Downstream chemical margins were also lower. First-quarter sales rose by 18.1% year over year compared with the prior-year quarter to 1.5 trillion rupees on higher fuels pricing and improved volumes supported by strong domestic demand. The O2C business focuses on refining and petrochemical production.
In Reliance’s polymers business unit for the first quarter, the company said that the polymer margins were down by 1%-17% year over year due to firm naphtha prices. Polyethylene (PE) margin over naphtha was lower at $330 per metric tons against $397 per metric ton in the earlier period. Polypropylene (PP) margin over naphtha declined by 16.5% year over year to $318 per metric ton.
Polymer domestic demand increased by 8% year over year. PE, PP, and polyvinyl chloride (PVC) demand increased by 2%, 9% and 20% respectively, majorly driven by continuing focus on government schemes for agriculture and infrastructure, it added. Growth in consumer durables, automotive and packaging sectors also contributed to incremental demand.

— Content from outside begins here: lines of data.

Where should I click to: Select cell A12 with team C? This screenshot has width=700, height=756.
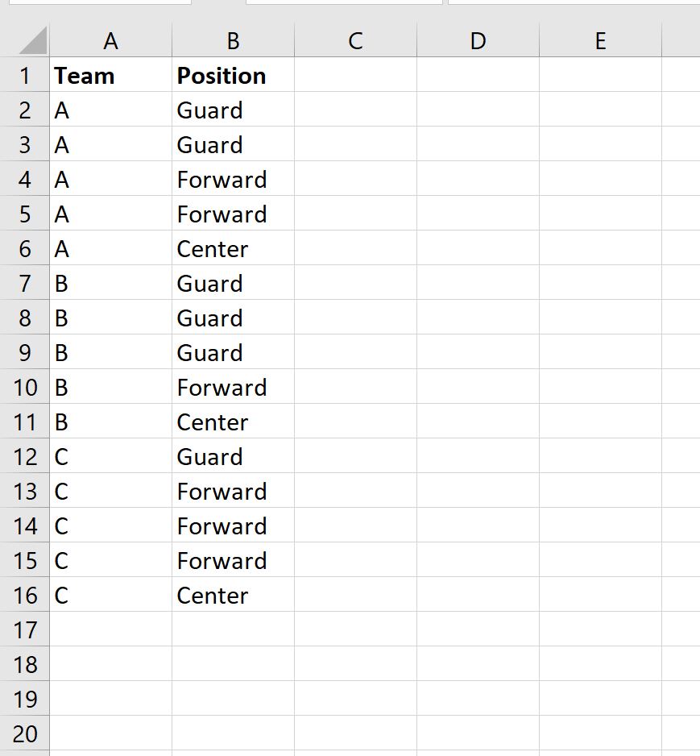coord(111,456)
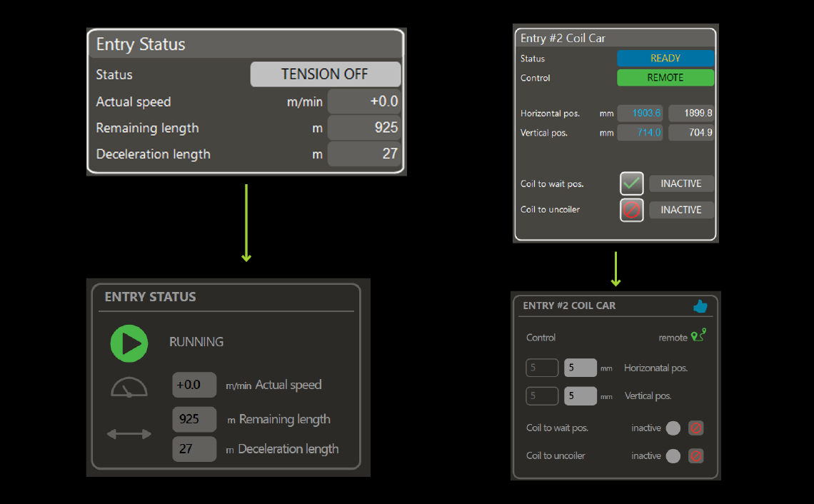The width and height of the screenshot is (814, 504).
Task: Toggle the green checkmark box for Coil to wait pos.
Action: 632,183
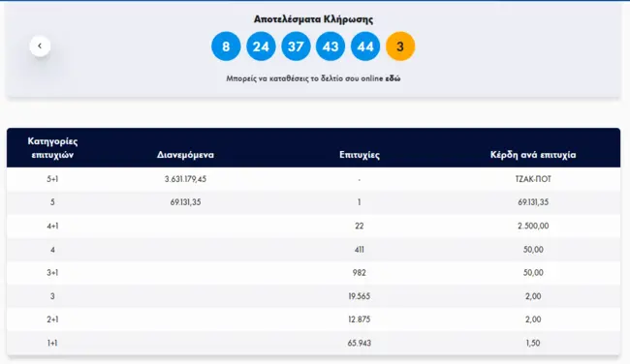Click the 65.943 winners in 1+1 row
Image resolution: width=630 pixels, height=364 pixels.
click(360, 343)
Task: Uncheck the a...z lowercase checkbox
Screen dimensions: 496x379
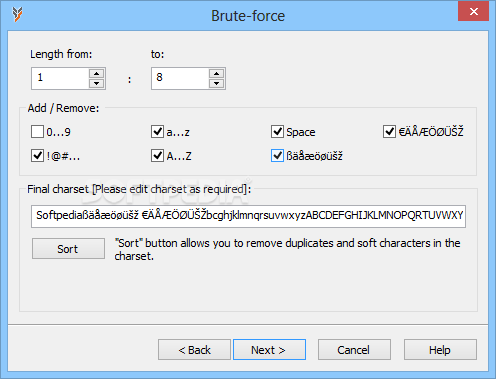Action: pyautogui.click(x=157, y=132)
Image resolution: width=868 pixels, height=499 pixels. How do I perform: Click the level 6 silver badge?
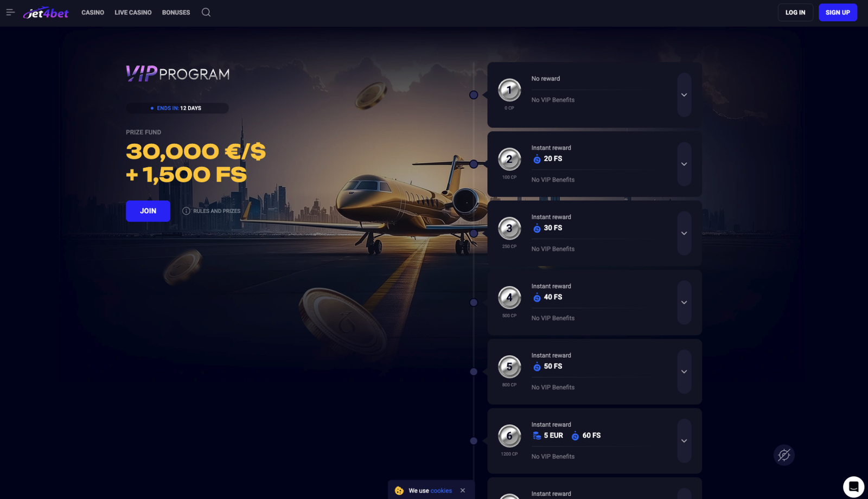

Reliance said that the polyester chain delta declined 15% year over year due to weaker para-xylene (p-xylene), purified terephthalic acid (PTA) and monoethylene glycol (MEG) deltas. Polyester chain margin was $489 per metric ton, down 14.8% year over year. During the first quarter, p-xylene and MEG margin over naphtha decreased due to increase in naphtha price. PTA margins were negatively impacted due to high inventory with Chinese producers and increased competition, it added. Downstream polyester margins remained stable.
The company reported 5% year over year higher domestic polyester demand, driven by strong growth in polyethylene terephthalate (PET), which was up 27% due to higher demand from the beverage segment on account of summer season and elections, said Reliance. Polyester staple fiber (PSF) demand grew by 9% year over year with normalization of cotton prices while polyester filament yarn (PFY) demand decreased by 4% with higher fabric imports, it added.
We remind, the Supreme Court of India (SCI) has ordered the Indian government to impose temporary anti-dumping duty (ADD) on imports of low-density polyethylene (LDPE) from Saudi Arabia, Singapore, Thailand and the US. The Chemical and Petrochemical Manufacturers Association (CPMA) approached the Supreme Court after the government failed to implement the tire tariffs in 2022.